One of you other VBO experts will have to tell him how many things he does NOT need to do if he has no shaders (just lets the fixed function run). I have never run OpenGL without IBOs and VBOs or without vertex and pixel shaders, so I have no idea whatsoever how to advise about those situations! :-(
Author
Wow, thanks for the code :) I'm studying it now. That probably takes a while, I never used some of the OpenGL calls.

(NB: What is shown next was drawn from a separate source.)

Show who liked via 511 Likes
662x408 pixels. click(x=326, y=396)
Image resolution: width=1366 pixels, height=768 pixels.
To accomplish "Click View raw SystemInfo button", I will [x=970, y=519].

I'm using (cg) shaders as well, so I have one more question about that, how to get the data in the shader? I guess the positions, texcoords and normals come in the "usual" way. But where to get other data, the tangents for example? Are they inside another texture coordinate channel?
-edit-
I see you are sending the data to parameters inside the shaders ("ig_position", "ig_tcoord", and so on). Are these uniform array parameters in your shader program? Could you show how you get these values back in your shader? Normally I use the "vertex", "normal" and "texcoord(s)" in my Cg shader, but I guess its a little different now.
greetings,
Rick
[Edited by - spek on April 7, 2007 1:20:49 PM]
I'm using (cg) shaders as well, so I have one more question about that, how to get the data in the shader? I guess the positions, texcoords and normals come in the "usual" way. But where to get other data, the tangents for example? Are they inside another texture coordinate channel?
-edit-
I see you are sending the data to parameters inside the shaders ("ig_position", "ig_tcoord", and so on). Are these uniform array parameters in your shader program? Could you show how you get these values back in your shader? Normally I use the "vertex", "normal" and "texcoord(s)" in my Cg shader, but I guess its a little different now.
greetings,
Rick
[Edited by - spek on April 7, 2007 1:20:49 PM]
If you look in the code, you will see references to "up", "east", "north". These are my way of saying "normal", "tangent", "bitangent" (or "binormal"). The names I choose are easy to visualize which direction they point relative to each other, that's all.
So when you look at the code, you will find the "east" (tangent) vector and "north" (bitangent/binormal) vector are in the vertex-structure, just like the "up" (normal) vector.
At the top of the "shader_setup" function you will see code that shows exactly what each of the vertex-structure elements is, how big it is, what type it is, and how the information about it is told to OpenGL (the glVertexAttribPointer functions and the code-section just above that finds the offsets of each of those vertex elements in the vertex-structure (which goes in the VBO) so OpenGL knows where each vertex element is in each vertex-structure.
You can mix "conventional" vertex component (position, normal, color, etc) with extra application-defined "vertex attributes", but I find that confusing. So I made *every* vertex component an application-defined "vertex attribute" - so everything is defined the same way. The vertex and pixel shaders the code refers to "igtan003.vs" and "igtan003.ps" also access two textures, one of which contains pixel-colors (as usual), while the other contains a normal-map with nx,ny,nz,h components. I removed the code that loads these two maps from memory because it is totally irrelevant code that you don't need to copy.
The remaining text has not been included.